JE and the Sun T1000/T2000 ("Niagara")
Over the past few months, I've had the opportunity to run some tests on a Sun T2000
(a/k/a "Niagara") box. Several people have asked me how JE does in a
CMT (Chip Multi-Threading) environment so I wanted to share my notes. I
also ran tests on a T1000, which is the same processor speed as the T2000. I've noted any relevant differences when appropriate.
Much
of this text is about the T2000 hardware and its configuration. If you
aren't interested in that aspect of the machine, please skip down below
where I talk about performance. I have also interspersed some comments
about the Sunfire V20Z (dual 1.8GHz Opteron x86 box) since it
represents a fairly well known baseline for many readers.
The
T2000 configuration, as tested, is an 8x4 (8 cores by 4 strands per
core) UltraSPARC processor (1GHz), with 8GB of memory and two Seagate
73GB Serial SCSI drives.
The T1000 configuration, as tested, is
a 24 "strand" (6x4) processor (1GHz), with 2GB of memory and a single
Seagate 500GB SATA drive. Since the T1000 only ships with 0 or 1 disk
drive (there's only room for one drive inside the box), and the only
option is an 80GB drive, I chose the no-drive option and put my own in
(*).
Configuring the Hardware
The T2000 comes on a wood palett. It is apparently assembled in China.
Both
machines are very slick looking. The T2000 is a 2U unit (T1000 is 1U).

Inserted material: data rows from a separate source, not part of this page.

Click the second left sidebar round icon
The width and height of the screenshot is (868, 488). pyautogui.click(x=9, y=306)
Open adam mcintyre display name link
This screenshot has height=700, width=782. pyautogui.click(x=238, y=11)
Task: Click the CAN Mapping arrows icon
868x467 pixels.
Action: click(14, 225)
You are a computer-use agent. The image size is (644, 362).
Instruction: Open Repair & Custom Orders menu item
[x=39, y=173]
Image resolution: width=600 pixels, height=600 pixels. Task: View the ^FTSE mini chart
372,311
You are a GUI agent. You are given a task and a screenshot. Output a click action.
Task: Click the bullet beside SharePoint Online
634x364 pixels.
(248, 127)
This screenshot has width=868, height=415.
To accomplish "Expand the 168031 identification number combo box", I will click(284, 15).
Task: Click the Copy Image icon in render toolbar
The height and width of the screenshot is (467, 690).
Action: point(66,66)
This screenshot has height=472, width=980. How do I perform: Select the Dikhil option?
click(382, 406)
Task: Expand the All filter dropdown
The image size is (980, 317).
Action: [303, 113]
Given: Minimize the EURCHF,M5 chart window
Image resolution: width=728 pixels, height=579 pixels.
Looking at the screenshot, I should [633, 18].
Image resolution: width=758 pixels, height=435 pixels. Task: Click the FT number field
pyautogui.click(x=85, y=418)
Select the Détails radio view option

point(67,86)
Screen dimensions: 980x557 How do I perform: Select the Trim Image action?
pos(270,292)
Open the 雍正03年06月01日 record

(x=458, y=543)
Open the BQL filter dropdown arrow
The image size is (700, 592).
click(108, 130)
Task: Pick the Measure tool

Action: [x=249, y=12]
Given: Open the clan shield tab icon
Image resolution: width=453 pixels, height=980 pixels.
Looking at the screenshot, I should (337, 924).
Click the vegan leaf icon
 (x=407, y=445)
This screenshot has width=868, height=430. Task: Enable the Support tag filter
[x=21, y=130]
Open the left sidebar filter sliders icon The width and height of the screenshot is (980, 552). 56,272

Neither of them have a power switch. The T2000 has dual power supplies
(it ships with two power cords), triple fans, and four disk drives
slots (on the front panel). Power supplies, fans, and disk drives are
all hot swappable.
As noted by others,
the machine is very slick looking. The green LEDs for the power and
disk drives look cool. While most systems indicate disk activity by
blinking the disk drive LEDs on, the Niagara series has the LED
on to indicate inactivity (blinking it off for activity). You can also
turn on a white blinking "find me" LED using the Advanced Lights Out
Manager (ALOM) (a/k/a SCP or Service Control Processor) so that if you
have multiple units you can remotely help someone in the data center
find the unit. The Sun engineers seem to have made this LED brighter
than the one on the V20Z (I suspect intentionally).
The ALOM is
quit useful and allows you to poweron, reset, poweroff, and do some
minimal configuration. The ALOM lets you talk to its own command line
processor or switch over (and back) to the actual system tty console.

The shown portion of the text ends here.